The following list shows the teams that qualified for the National Stage.

| Department | Team | Location |
| Amazonas | Unión Santo Domingo | Chachapoyas |
| Cajaruro | Cajaruro |
| Ancash | Centro Social Pariacoto | Pariacoto |
| Alianza Arenal | Moro |
| Apurímac | Miguel Grau | Abancay |
| Defensor José María Arguedas | Andahuaylas |
| Arequipa | Viargoca | Atico, Caravelí |
| Nacional | Mollendo |
| Ayacucho | Señor de Quinuapata | Ayacucho |
| Nuevo San Cristóbal | Pichari |
| Cajamarca | Cajamarca | Cajamarca |
| Cultural Volante | Bambamarca |
| Callao | Scratch | Bellavista |
| Amazon Callao | Callao |
| Cusco | Juventud Progreso | Cusco |
| Juventud Alfa | Pisac |
| Huancavelica | UDA | Ascensión |
| Sport Machete | Lircay |
| Huánuco | Construcción Civil | Huánuco |
| Deportivo Municipal (Tingo María) | Tingo María |
| Ica | Juventud Santo Domingo | Nazca |
| Sport Nacional | Santiago, Ica |
| Junín | Deportivo Sucre | Huancán |
| Deportivo Municipal (Pangoa) | Pangoa |
| La Libertad | Juventus | Huamachuco |
| El Inca | Chao |

| Department | Team | Location |
| Lambayeque | Deportivo Lute | Lagunas, Chiclayo |
| Unión Juventud San Martín | Olmos |
| Lima | Real Independiente | Santa María, Huaura |
| Pacífico | San Martín de Porres |
| Loreto | Estudiantil CNI | Iquitos |
| Dolce Bretaña | Puinahua |
| Madre de Dios | Alto Rendimiento | Inambari |
| AFC Caychihue | Huepetuhe |
| Moquegua | Real San Antonio | Mariscal Nieto |
| Hijos del Altiplano y del Pacífico | Ilo |
| Pasco | Sociedad Tiro 28 | Tinyahuarco |
| Ecosem Pasco | Tinyahuarco |
| Piura | Juventud Cautivo | San Miguel de El Faique |
| Deportivo Municipal (Vice) | Vice, Sechura |
| Puno | Unión Soratira | Azángaro |
| Diablos Rojos | Juliaca |
| San Martín | Deportivo Ucrania | Nueva Cajamarca |
| Biavo | Bajo Biavo |
| Tacna | Bentín Tacna Heroica | Alto de la Alianza |
| Patriotas | Gregorio Albarracín |
| Tumbes | Sport Bolognesi | Zarumilla |
| UD Tacna Libre | Casitas |
| Ucayali | Rauker | Callería |
| Real Von Humboldt | Padre Abad |

==National Stage==
In 2024 the National Stage has grown to 50 teams, and the new National Stage, designed by matchVision, is played under Regional using the POT System, with all the Regions of Peru represented. The National Stage starts in the second week of October.
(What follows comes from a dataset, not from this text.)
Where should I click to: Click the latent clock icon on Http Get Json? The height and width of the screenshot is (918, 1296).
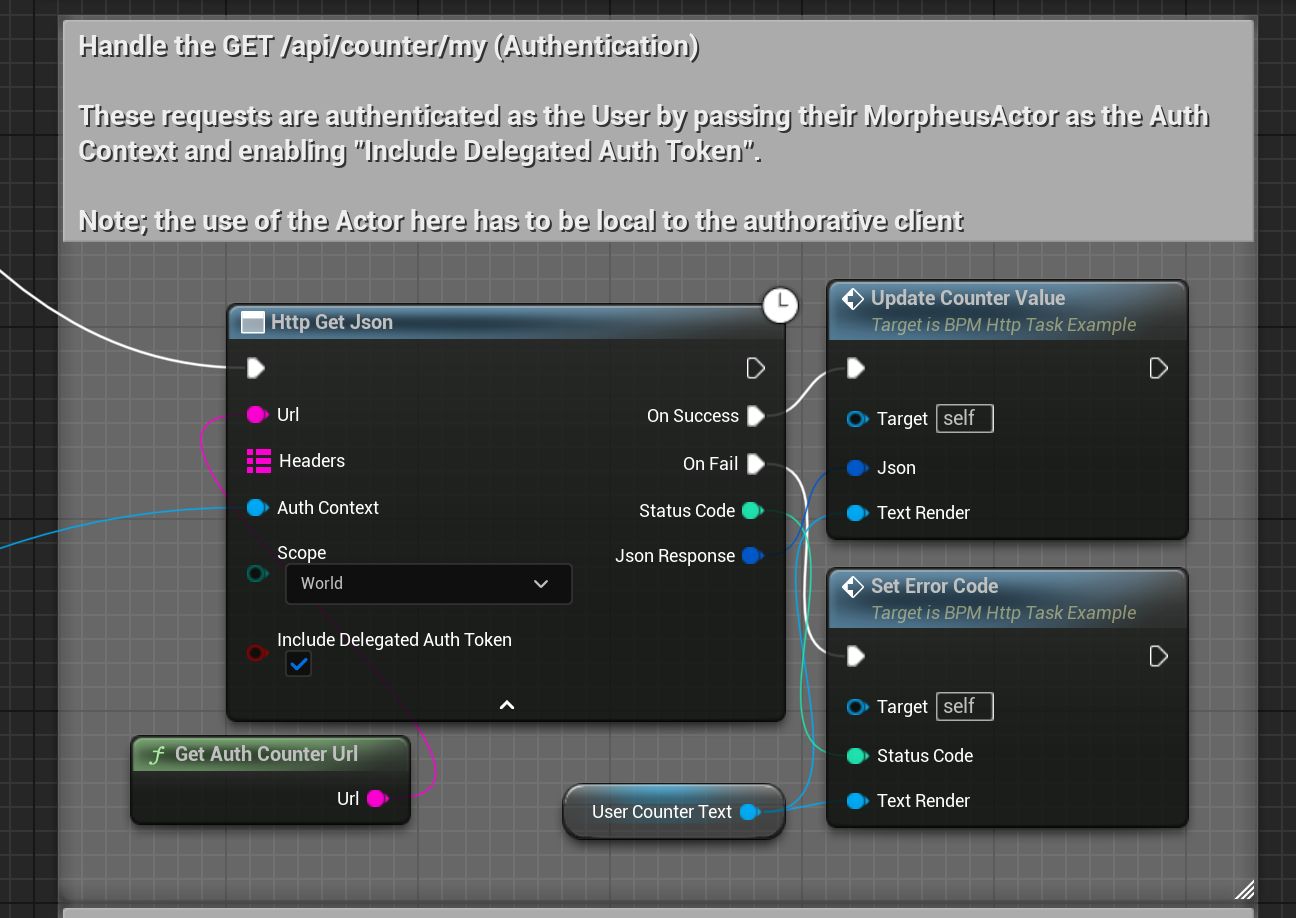tap(780, 305)
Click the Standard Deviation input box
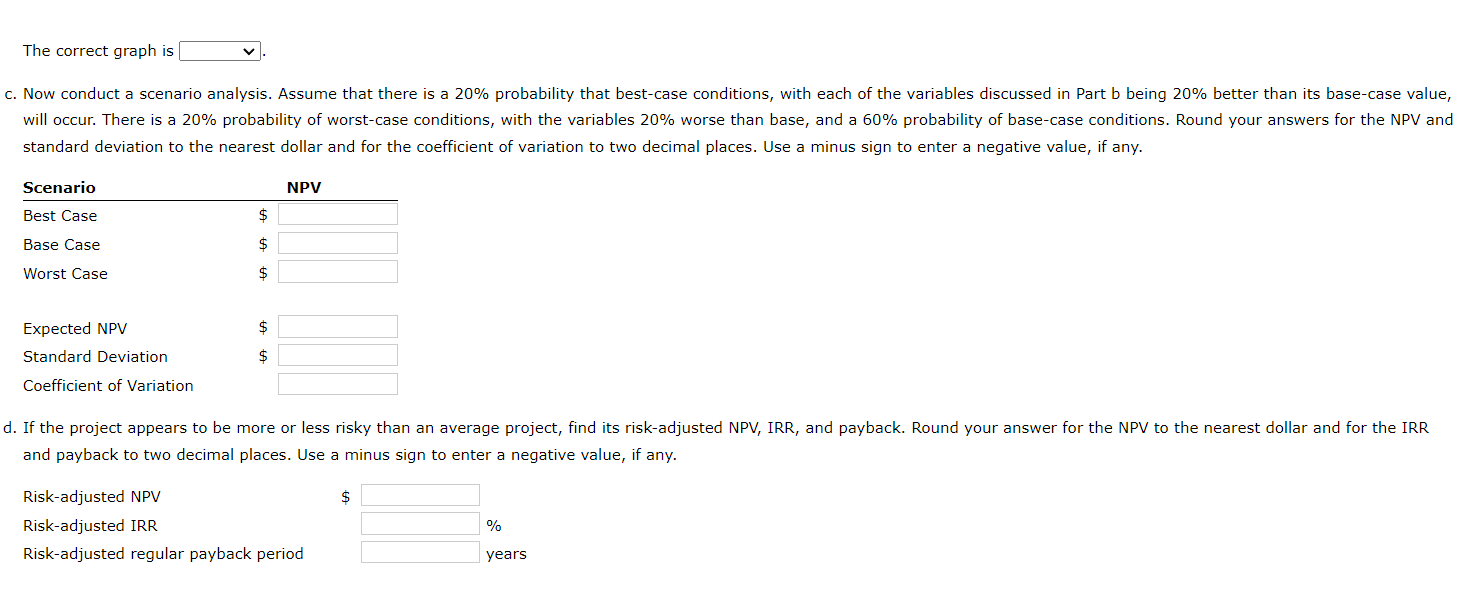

This phase features the 50 teams that qualified from the Departmental Stage. Each team plays 3 games at home and 3 games away, for a total of 6 games against 3 different geographical rivals. The departmental stage winners only play against departmental runners-up, and vice versa. All the teams are positioned in one general table. After 6 matches, the team in places 1 to 32 are qualified directly to the Round of 32. The teams in places 33 to 50 are eliminated.

The winner and runner-up of the National Stage will be promoted to the Liga 2.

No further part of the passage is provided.